The Value of Satisfaction report has been acknowledged by both the Meetings Industry Association (MIA) and Hotel Booking Agents Association (HBAA). Delegates, their managers, and event bookers were interviewed on a range of topics relating to their use of third-party venues for meetings, conferences, training sessions and events.
The results found that food is a source of conflict between delegates and event bookers, and highlights a worrying volume of meetings affected by disruptions. Cost is also examined in the report, with the research revealing that almost half of invoices received are higher than anticipated, and swathes of delegates are dipping into their own pockets to cover expenses such as parking, wi-fi, meals and refreshments.
Rachael Bartlett, Warwick Conferences head of sales and marketing, comments: “We commissioned this independent report to try and find out what it is that leads the key stakeholders engaged in the meetings and events business to feel satisfied about their venue choices. There is an industry preoccupation with ‘cutting edge’ facilities, but what are the other, maybe less tangible, factors at play?
“The report highlights several key themes, but it’s people power that shines through as being the one thing all stakeholders agree can make – or break – a positive venue experience. The study also shows how people caring for the experience they facilitate goes beyond creating positivity front of house. Issues with the quality of catering, inflated invoices and disruption are apparently commonplace, and stakeholders don’t always share the same viewpoint, making delivering satisfaction across the board a balancing act.”
The report reveals that 62% of delegates, managers and event bookers think knowledgeable or helpful on-site staff is the leading factor that results in satisfaction, outranking venue practicalities such as parking, catering and even the effectiveness of the venue itself.
However, the report also shows the price of poor interactions, with a staggering 52% of event attendees saying it takes just a single member of staff to ruin a good customer service experience during an event. More than two-fifths (43%) of the delegates interviewed reported that an off-site meeting they have attended in the last 12 months has been let down by the poor quality of the venue’s staff.
Cost is the number one motivator for event bookers, with 86% saying it's their primary concern when evaluating venue options. But inflated invoices are troubling managers and event bookers alike, according to the study, while delegates are racking up expenses bills that only half of ROI calculations capture.

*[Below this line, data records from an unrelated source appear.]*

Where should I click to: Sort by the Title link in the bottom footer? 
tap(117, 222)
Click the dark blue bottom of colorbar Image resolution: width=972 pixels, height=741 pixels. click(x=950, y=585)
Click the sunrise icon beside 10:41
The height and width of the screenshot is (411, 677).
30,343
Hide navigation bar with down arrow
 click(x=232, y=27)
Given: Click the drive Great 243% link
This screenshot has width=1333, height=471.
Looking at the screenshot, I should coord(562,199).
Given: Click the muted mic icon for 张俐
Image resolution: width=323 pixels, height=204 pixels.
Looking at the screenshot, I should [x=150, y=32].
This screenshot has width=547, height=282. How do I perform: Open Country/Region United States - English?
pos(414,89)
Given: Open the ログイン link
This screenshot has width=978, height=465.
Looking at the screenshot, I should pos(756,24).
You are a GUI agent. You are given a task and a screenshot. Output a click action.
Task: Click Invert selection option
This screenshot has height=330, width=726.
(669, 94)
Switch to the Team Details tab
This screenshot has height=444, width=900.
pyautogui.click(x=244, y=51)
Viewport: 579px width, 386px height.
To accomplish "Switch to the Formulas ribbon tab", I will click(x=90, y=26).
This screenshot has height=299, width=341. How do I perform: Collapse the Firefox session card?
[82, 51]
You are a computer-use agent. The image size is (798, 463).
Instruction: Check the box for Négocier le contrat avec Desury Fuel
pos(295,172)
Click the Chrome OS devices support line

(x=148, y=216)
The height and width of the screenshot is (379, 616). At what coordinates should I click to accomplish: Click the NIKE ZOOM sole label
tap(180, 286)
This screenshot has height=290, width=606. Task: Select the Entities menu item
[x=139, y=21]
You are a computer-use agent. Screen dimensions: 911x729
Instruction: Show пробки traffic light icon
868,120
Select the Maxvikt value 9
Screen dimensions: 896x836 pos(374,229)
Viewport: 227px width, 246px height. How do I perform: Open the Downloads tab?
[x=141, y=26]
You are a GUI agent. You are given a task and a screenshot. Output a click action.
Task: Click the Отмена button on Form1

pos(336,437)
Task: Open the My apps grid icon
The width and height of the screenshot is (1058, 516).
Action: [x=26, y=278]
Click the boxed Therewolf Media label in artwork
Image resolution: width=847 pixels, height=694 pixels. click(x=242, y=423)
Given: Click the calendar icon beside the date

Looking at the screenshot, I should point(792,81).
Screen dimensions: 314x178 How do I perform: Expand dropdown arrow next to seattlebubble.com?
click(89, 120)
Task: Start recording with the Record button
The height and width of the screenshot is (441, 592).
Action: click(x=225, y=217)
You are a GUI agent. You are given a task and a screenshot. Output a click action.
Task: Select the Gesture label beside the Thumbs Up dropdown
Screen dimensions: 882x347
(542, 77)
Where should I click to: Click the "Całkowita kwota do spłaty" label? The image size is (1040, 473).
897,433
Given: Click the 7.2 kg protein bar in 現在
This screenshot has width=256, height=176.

Almost three-quarters (74%) of delegates have had to pay for extra items – including lunch, dinner, parking and wi-fi access – at venues attended in the last 12 months.
Incredibly, 55% of managers and 24% of event bookers say they have received an invoice for an event held in the last 12 months that exceeds the price quoted, and on average, this has amounted to 25% of the original quote.
Three-quarters of delegates report that they have experienced disruption to their productivity when attending events in the last 12 months. A third of these have been linked to technology, while 32% were noise-related. Over a quarter have had their attention diverted by non-business guests.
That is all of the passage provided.